Por último, quiero decir algo sobre la obligación moral de satisfacer las necesidades materiales de los más necesitados. Los países capitalistas están a la cabeza en lo que se refiere a la existencia de ONG’s, fundaciones, etc. de todo tipo destinadas a aliviar esas necesidades. En ningún otro modelo económico ha habido mayor protección para los parados, jubilados, impedidos por cualquier hándicap, que la que hay en el capitalismo. Nunca. ¡Jamás!

Lo malo es que el afán de crear un estado monstruoso que sea providencia para todos, necesitados o no necesitados, que se auto realimenta en el crecimiento descontrolado de su gasto, con un alto grado de despilfarro de contenido ideológico, de déficits, de impuestos desorbitantes y de deuda pública inaudita, soportada por manipulaciones intolerables del dinero en circulación, puede frenar o, incluso involucionar esta evolución, con consecuencias trágicas para la humanidad.

Como conclusión, creced y multiplicaos, llenad la tierra, dadles vosotros de comer, poned en juego vuestros panes y peces, son mandatos teológicos que la humanidad sólo se aproximará a servir o satisfacer, paulatinamente y nunca al 100%, por el proceso evolutivo que ha creado el capitalismo. Así pues, sí: el capitalismo tiene una base teológica.

Acabo estas páginas con una pregunta y una petición. La pregunta la hago en general. La petición se dirige a los sacerdotes que puedan leer estas líneas y a los feligreses que puedan instar a los sacerdotes de sus parroquias.

La pregunta: En las peticiones que se hacen en la Misa tras la homilía se reza por todo lo que se mueve: Periodistas, profesores, agentes de la circulación, trabajadores con apellidos; del campo, de la pesca, de la industria, etc, médicos y, por supuesto, políticos y gobernantes. Y me parece magnífico que se rece por todos ellos. Yo me siento incluido en alguno de esos colectivos y lo agradezco sinceramente. Pero hay un estamento por el que no se reza nunca. Son los empresarios y los directivos de empresas.
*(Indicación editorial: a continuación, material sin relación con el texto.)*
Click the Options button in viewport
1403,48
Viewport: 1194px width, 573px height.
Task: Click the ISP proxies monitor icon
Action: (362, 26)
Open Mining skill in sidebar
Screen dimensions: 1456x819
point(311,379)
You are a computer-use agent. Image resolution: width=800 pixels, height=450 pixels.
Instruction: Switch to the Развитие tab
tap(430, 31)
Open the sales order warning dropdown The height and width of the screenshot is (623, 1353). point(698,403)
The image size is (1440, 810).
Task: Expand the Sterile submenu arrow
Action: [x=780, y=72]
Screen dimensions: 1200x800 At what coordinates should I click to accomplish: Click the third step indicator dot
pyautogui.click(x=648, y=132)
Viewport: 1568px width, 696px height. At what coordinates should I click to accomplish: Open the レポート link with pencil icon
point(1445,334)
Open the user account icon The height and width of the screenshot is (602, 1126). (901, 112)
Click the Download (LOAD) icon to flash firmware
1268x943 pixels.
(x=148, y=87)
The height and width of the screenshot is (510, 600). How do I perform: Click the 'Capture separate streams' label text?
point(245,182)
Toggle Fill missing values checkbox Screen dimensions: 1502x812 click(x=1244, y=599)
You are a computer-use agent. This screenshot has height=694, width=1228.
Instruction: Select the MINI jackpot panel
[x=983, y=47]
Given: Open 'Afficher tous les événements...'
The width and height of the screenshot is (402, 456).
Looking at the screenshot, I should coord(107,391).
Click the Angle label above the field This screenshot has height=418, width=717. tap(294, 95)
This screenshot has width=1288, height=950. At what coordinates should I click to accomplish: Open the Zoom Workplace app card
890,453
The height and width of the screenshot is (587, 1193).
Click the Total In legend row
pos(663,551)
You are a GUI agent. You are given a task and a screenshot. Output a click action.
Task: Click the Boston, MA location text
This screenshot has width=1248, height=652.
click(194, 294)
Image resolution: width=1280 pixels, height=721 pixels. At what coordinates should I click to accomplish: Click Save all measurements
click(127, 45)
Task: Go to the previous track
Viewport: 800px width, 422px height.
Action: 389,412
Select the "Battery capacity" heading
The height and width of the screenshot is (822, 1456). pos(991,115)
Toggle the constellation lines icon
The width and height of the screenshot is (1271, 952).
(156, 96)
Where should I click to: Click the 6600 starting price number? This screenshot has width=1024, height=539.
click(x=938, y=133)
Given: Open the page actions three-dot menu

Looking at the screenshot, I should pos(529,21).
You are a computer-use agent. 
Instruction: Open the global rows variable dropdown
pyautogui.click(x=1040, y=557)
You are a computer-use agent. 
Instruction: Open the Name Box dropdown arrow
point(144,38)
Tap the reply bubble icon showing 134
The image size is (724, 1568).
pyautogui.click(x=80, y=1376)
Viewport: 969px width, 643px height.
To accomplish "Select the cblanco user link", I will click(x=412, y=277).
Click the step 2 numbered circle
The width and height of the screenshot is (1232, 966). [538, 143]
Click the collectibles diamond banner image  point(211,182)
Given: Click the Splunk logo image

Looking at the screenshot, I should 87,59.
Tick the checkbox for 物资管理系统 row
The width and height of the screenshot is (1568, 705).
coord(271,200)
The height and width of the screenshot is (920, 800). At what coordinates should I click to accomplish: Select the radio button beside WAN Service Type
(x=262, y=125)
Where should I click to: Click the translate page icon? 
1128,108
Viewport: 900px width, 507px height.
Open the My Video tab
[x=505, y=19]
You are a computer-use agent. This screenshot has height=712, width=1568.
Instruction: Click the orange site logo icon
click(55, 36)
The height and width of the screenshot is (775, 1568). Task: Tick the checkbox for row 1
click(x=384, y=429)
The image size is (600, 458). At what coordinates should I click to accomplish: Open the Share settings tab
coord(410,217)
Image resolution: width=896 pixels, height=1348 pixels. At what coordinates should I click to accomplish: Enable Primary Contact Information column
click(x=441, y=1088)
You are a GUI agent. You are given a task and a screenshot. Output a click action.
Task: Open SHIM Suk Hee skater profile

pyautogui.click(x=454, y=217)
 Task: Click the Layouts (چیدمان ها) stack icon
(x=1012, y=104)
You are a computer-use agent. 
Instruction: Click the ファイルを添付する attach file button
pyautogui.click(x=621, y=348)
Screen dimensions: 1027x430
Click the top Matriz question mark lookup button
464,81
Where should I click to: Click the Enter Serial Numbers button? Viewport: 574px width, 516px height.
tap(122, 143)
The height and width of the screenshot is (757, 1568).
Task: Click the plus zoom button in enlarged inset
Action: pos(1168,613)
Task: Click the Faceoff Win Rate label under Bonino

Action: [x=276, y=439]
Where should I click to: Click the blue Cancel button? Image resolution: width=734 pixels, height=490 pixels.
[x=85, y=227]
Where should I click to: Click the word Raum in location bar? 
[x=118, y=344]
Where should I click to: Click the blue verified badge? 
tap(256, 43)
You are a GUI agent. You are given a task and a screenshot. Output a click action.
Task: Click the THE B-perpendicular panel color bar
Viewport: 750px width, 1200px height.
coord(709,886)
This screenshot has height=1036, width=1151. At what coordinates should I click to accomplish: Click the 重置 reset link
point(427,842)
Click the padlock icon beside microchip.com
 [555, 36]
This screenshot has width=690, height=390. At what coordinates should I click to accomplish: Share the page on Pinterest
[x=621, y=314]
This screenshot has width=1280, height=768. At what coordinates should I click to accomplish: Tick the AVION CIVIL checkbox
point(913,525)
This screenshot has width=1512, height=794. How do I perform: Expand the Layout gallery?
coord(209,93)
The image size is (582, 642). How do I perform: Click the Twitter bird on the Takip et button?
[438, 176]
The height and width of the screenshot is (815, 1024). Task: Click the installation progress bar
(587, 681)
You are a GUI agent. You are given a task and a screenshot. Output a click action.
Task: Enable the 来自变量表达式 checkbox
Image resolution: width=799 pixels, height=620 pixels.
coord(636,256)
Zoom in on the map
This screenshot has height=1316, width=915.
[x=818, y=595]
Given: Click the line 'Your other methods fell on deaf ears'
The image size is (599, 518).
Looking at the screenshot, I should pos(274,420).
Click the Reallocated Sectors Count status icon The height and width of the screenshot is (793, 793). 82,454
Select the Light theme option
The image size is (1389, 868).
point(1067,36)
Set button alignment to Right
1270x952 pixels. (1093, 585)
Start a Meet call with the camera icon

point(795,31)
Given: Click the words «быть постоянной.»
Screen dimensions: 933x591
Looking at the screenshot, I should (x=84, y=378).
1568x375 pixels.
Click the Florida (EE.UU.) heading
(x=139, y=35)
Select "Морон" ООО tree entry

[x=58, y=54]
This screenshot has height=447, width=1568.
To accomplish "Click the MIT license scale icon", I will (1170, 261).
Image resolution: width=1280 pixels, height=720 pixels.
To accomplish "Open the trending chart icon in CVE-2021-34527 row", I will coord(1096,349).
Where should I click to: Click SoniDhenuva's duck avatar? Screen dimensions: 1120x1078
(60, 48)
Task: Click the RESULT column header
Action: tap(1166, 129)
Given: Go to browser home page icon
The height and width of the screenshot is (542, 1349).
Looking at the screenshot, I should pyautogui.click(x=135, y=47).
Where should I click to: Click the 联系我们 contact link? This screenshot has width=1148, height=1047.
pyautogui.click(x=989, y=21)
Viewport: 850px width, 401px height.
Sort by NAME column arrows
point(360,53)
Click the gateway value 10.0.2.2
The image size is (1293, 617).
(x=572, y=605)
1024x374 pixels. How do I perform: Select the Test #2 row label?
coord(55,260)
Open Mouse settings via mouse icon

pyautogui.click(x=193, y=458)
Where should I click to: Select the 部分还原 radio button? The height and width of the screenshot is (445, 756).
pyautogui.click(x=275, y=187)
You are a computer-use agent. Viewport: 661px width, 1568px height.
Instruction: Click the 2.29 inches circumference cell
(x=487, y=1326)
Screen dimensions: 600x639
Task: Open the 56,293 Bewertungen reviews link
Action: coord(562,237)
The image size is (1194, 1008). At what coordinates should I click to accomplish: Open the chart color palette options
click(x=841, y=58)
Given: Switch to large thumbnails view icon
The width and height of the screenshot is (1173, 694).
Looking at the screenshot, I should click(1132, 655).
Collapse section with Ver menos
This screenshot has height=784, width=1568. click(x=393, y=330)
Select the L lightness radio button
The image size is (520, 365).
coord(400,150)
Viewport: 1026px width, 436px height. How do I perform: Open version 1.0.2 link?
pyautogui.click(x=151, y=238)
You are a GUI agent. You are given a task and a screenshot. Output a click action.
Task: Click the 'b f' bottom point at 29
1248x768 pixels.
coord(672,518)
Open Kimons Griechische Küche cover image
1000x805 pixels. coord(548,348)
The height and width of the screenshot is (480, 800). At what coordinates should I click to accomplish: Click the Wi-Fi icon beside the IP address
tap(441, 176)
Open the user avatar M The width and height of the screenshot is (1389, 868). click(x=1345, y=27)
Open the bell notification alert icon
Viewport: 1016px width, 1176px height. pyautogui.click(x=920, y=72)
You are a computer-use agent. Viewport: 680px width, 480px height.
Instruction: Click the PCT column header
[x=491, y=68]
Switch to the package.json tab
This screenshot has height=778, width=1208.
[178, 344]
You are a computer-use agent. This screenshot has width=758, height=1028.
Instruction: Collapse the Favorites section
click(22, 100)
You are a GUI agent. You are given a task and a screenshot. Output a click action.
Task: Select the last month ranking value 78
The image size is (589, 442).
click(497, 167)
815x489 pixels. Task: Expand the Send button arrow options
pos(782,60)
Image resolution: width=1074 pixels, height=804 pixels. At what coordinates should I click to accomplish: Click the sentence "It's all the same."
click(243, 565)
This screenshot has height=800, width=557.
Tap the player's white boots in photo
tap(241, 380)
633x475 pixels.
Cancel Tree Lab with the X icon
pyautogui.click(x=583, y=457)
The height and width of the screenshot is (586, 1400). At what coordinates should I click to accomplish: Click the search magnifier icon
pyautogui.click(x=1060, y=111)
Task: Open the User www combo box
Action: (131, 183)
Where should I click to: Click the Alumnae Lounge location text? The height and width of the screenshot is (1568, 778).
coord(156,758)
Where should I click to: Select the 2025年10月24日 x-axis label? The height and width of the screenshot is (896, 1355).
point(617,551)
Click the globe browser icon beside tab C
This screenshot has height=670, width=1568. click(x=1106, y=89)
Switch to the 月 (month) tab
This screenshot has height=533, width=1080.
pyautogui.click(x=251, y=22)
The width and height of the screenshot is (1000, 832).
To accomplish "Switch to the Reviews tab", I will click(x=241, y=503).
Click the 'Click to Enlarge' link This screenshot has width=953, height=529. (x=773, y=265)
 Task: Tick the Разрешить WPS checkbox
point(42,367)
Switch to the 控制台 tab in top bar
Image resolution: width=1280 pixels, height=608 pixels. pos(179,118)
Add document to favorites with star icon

Parece como si rezar por ellos pudiera ser sintomático de apoyar al perverso capitalismo. ¿Por qué no se reza por ellos? ¿No son dignos? ¿No lo merecen? ¿No lo necesitan? Un día se lo pregunté a un sacerdote de la iglesia a la que suelo ir a Misa. Su primera reacción fie de: “¡Anda!, ¡es verdad¡” Sólo le faltó el ‘coño’ al final de la primera exclamación. Pero en seguida se rehízo para rebatirme. “Están incluidos en gobernantes y trabajadores”. Naturalmente, no me puse a discutir con él, pero ni que decir tiene que no estoy de acuerdo. No soy ni empresario ni directivo de empresa (aunque esto último lo he sido). Pero soy profesor de jóvenes (y no tan jóvenes) que se preparan para la profesión de directivos y tengo hijos directivos y empresarios. ¿Es que aspiran a, o tienen una profesión que no es digna de que se rece por ellos?

La petición: Me digo, ¿No podrían los sacerdotes, al menos una vez al año, hacer una monición del estilo de: “Señor, te pedimos por los empresarios y directivos de empresa para que les preserves del pecado de la avaricia y les des tu luz y tu inteligencia para crear y dirigir empresas que hagan produzcan bienes útiles, creen puestos de trabajo y hagan un bien a la sociedad”?. Con qué alegría contestaría: “¡¡¡¡Te rogamos, óyenos!!!!”

 



[1] Un amigo mío, buen conocedor del hebreo, lengua original en el que fue escrito el Génesis, me dice que la traducción habitual de sometedla es incorrecta. Que es mucho más correcta la traducción “pastoreadla” רועה.

[2] Ciertamente, el milagro diario que sí hace Jesús es el de multiplicar su cuerpo en la Eucaristía. Pero Jesús rara vez perseguía un solo objetivo con sus milagros. Siempre tenían dos vertientes, una espiritual, la más importante, pero también otra material, que no puede ser desdeñada por ser menos importante.